Ce travail pionnier va porter ses fruits. Leur équipe identifie les différentes phases de l’activité cérébrale liée au traitement de la parole chez le nouveau-né. Non seulement les régions temporales, impliquées dans l’audition, s’activent mais aussi les régions frontales, réservées à des fonctions plus complexes telles que la compréhension de phrases. Jusqu’alors on croyait ces régions immatures chez le nourrisson. Ce résultat surprend car jusqu’alors on croyait ces régions immatures chez le nourrisson. Ce qui est conforté par des recherches chez le prématuré conduites avec Fabrice Wallois, chef de service au CHU d’Amiens. Il a choisi le NIRS, système de lecture optique par infrarouge, pour surveiller le petit cerveau des prémas. Grâce à cet outil bien plus léger que l’IRM, ils découvrent que, dès 30 semaines (6 mois), les bébés distinguent les syllabes « ba » et « ga » avec une activité frontale plus marquée à gauche quand la syllabe change. Donc les réseaux de la parole sont déjà en place avec une asymétrie entre les deux hémisphères, alors que l’on pensait cette spécialisation bien plus tardive.

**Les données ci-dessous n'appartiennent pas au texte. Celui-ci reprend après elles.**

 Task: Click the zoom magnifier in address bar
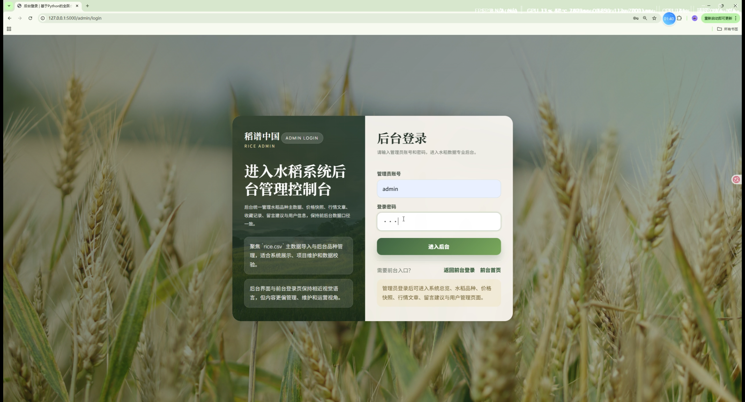coord(645,18)
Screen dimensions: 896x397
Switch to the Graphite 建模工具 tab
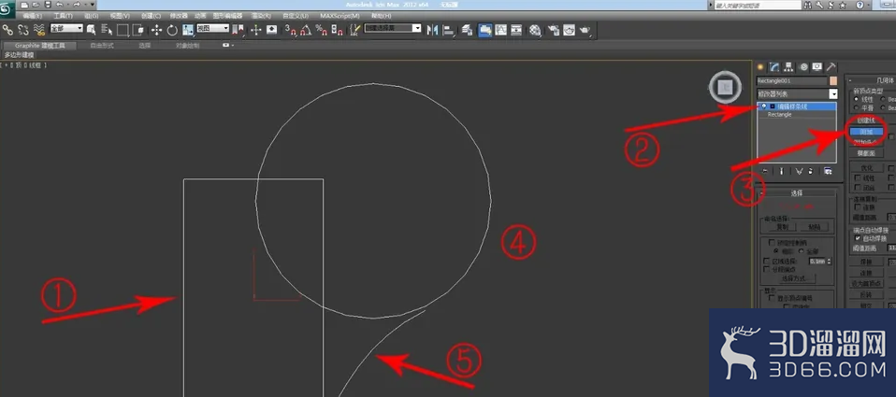click(x=40, y=45)
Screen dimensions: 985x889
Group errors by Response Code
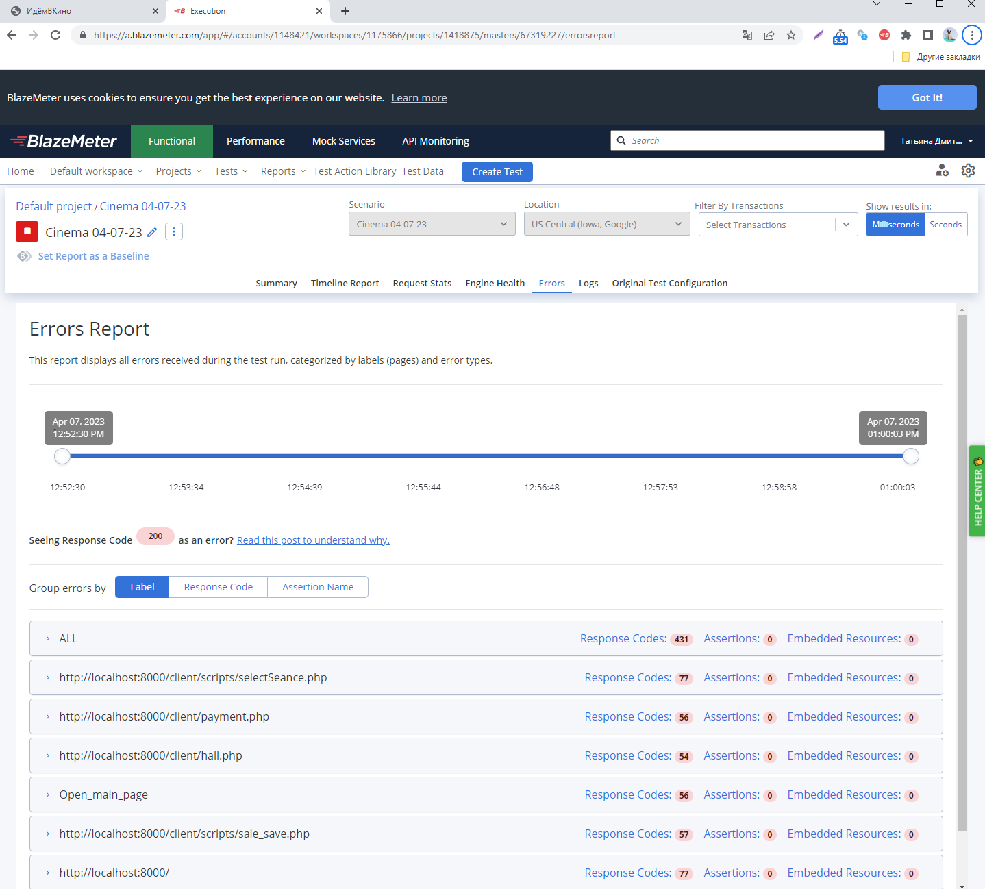point(217,586)
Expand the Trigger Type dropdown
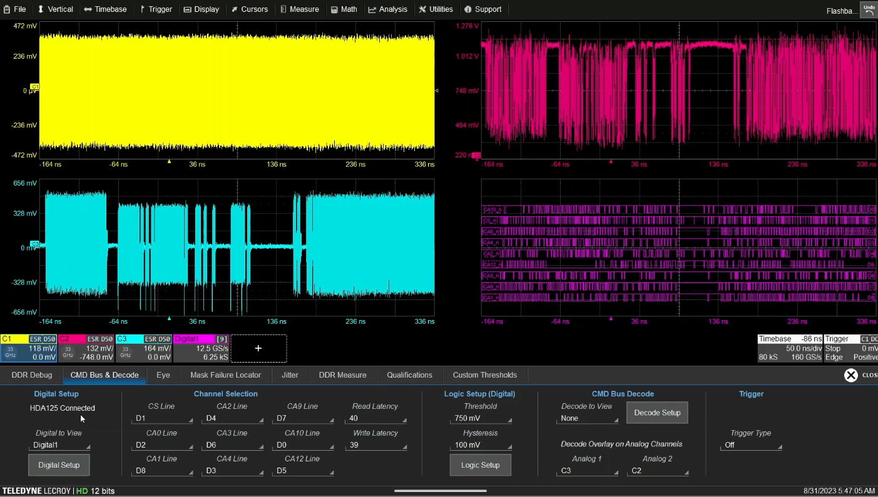 click(x=751, y=445)
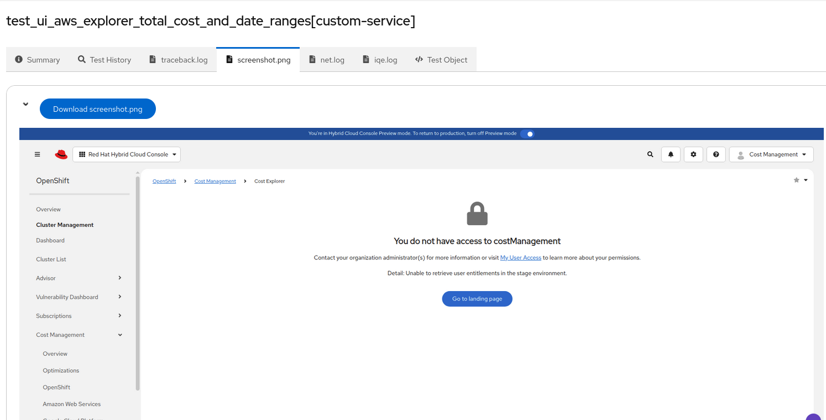Screen dimensions: 826x420
Task: Switch to the traceback.log tab
Action: point(179,60)
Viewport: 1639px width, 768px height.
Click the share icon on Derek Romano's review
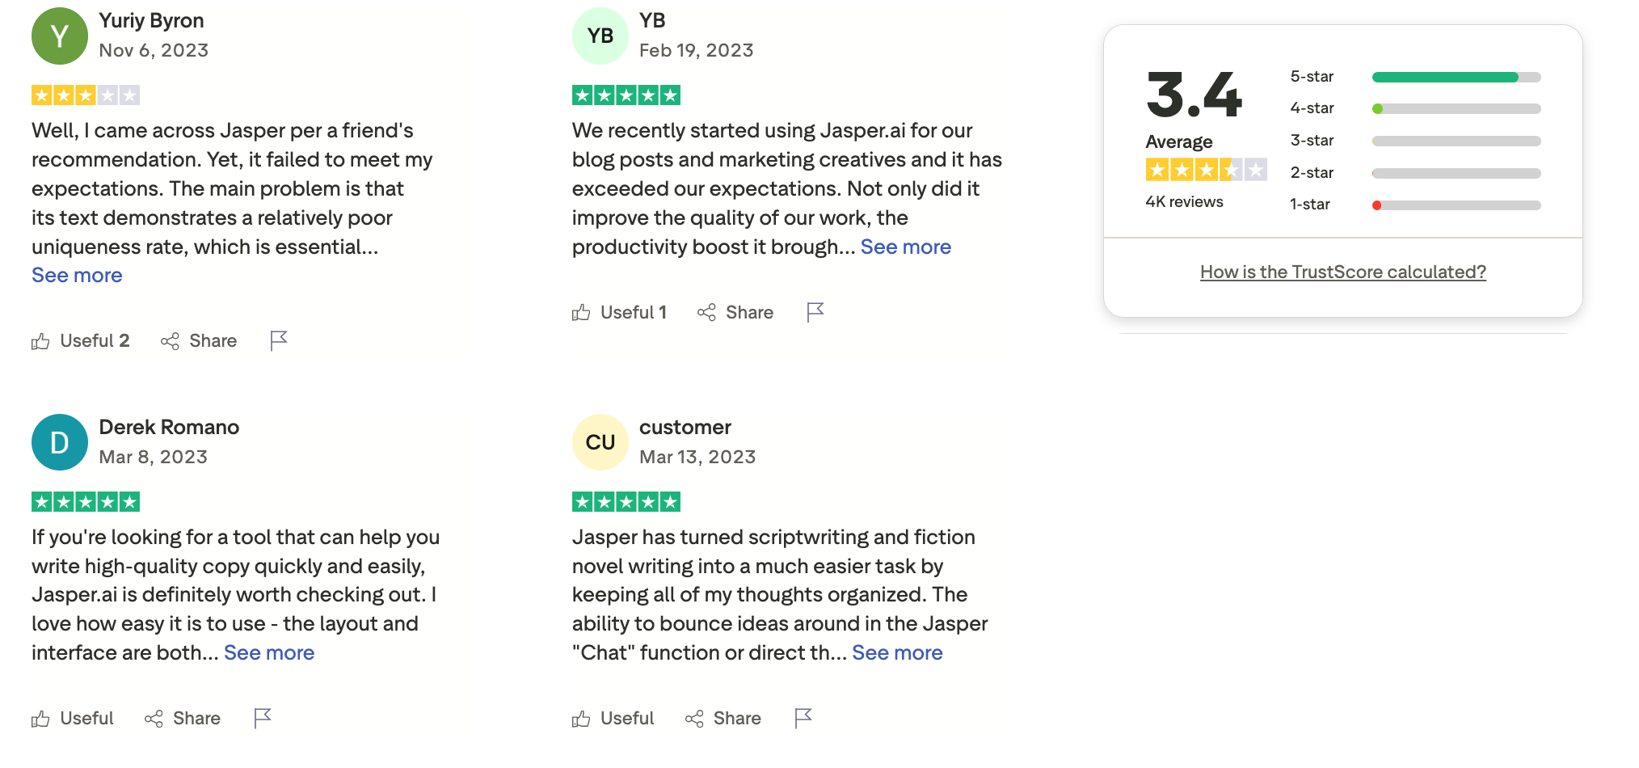[152, 718]
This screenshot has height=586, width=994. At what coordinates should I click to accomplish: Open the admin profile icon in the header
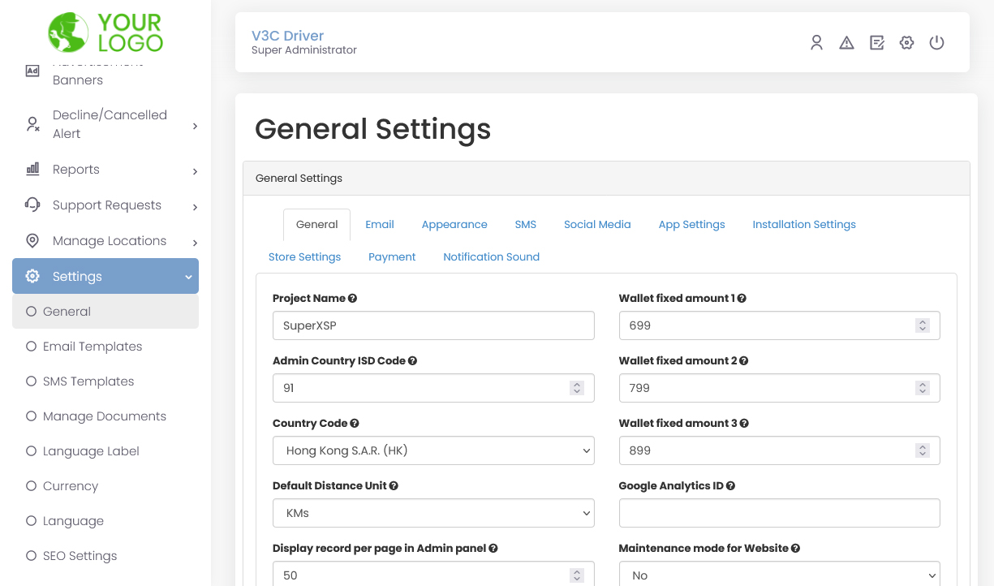pos(816,42)
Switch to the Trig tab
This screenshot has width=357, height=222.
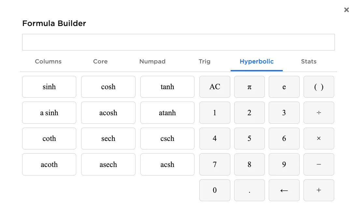[205, 62]
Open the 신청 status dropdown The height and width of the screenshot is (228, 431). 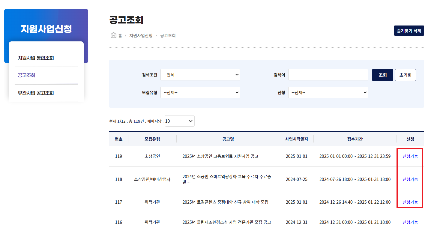(x=328, y=92)
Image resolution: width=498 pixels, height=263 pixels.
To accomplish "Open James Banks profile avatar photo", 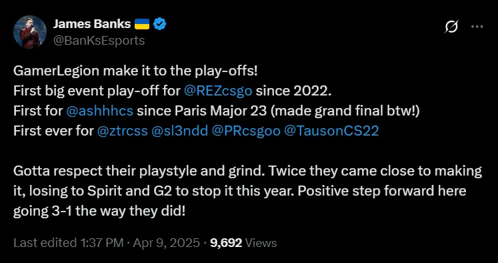I will [x=30, y=32].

« Avec ses protocoles de stimulation du langage très rigoureux, elle nous a fait accéder à un monde que nous ignorions, dans lequel elle nage comme un poisson, celui du cerveau en développement », se réjouit Fabrice Wallois. Autre corde à son arc : les enfants de 6 ans qui apprennent à lire. Ce qui se passe dans leur cerveau la passionne. Mais les bébés restent son grand amour. Et elle ne désespère pas de comprendre enfin leur développement cérébral pour un jour mieux les soigner.